Альбом «Never Say Die» с треском провалился в Америке (чего не случалось с нашими альбомам ранее), а в Британии держался очень даже ничего, поднялся на двенадцатое место в хит-параде альбомов, что позволило нам выступить в «Top of the Pops». Там было клево, мы познакомились с Бобом Марли. Никогда не забуду той минуты, когда он вышел из соседней гримерки. Его лица буквально не было видно в клубах дыма марихуаны. Он тянул самый большой, самый толстый косяк, который я видел в жизни; уж поверьте мне, я повидал всякого. Подумал тогда: «Он будет петь под фанеру. Он будет петь под фанеру. Никто под таким кайфом не будет петь живьем». А он – спел. И не облажался.

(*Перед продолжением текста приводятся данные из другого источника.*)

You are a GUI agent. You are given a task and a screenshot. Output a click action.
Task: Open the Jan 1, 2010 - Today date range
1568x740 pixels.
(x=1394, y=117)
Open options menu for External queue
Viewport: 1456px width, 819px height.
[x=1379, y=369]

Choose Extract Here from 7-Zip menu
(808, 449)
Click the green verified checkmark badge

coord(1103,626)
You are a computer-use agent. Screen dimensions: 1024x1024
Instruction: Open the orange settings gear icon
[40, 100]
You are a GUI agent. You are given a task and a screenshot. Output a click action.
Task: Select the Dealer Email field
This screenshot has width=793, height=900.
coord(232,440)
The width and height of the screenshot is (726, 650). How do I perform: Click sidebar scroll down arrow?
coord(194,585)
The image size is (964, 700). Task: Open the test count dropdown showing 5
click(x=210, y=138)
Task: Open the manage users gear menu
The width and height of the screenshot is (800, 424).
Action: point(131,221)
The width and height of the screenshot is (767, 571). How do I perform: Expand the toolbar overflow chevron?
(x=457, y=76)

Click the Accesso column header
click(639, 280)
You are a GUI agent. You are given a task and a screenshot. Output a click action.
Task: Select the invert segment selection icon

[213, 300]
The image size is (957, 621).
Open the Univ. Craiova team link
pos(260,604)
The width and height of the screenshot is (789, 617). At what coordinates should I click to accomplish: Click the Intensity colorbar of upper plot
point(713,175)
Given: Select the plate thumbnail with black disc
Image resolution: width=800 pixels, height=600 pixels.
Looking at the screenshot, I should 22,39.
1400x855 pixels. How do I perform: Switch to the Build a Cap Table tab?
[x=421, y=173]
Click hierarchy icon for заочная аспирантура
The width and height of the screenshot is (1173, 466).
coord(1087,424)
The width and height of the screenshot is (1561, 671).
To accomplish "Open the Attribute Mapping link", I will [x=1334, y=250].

В то время случались с группой и другие приятные вещи. Например, наведя порядок в финансах, мы решили нанять Дона Ардена в качестве нашего менеджера. В основном, потому, что были под впечатлением его работы с «Electric Light Orchestra». Если речь обо мне, то мне нравилось это сотрудничество, так как я мог чаще видеться с его дочкой Шарон. Почти сразу заочно влюбился в нее. Меня обезоруживал ее шаловливый смех. А так же то, что она былатакой красивой и гламурной: носила меха и былаувешана бриллиантами. Ничего подобного я ранее не встречал. Она была такой же шумной и подорванной, как и я. Шарон помогала Дону вести дела, значит, приходила нас проведать, и эти визиты неизменно заканчивались весельем. Она оказалась клевой подружкой, эта Шарон, самой лучшей, но между нами долго ничего серьезного не было.

Я знал, что это конец моих приключений с «Black Sabbath». Было видно, что и парни сыты по горло моими безумными номерами. Одно из последних воспоминаний о группе связано с тем, что я вообще не вышел на сцену в «Municipal Auditorium» в Нэшвиле, во время нашего последнего тура по США. Вместе с Биллом мы так загрузились коксом в его кемпинге на колесах GMC, что я не спал три ночи подряд. Напоминал живой труп. Глаза щипали, будто туда вкололи кофеин, кожа покраснела, все зудело и я еле стоял на ногах. В пять утра в день концерта, когда мы въехали в город, я наконец-то вырубился в отеле «Hyatt Regency». Никогда в жизни так сладко не спал. Меня охватило такое спокойствие, будто я уже нюхал цветочки по том свете. После побудки чувствовал себя практически нормально.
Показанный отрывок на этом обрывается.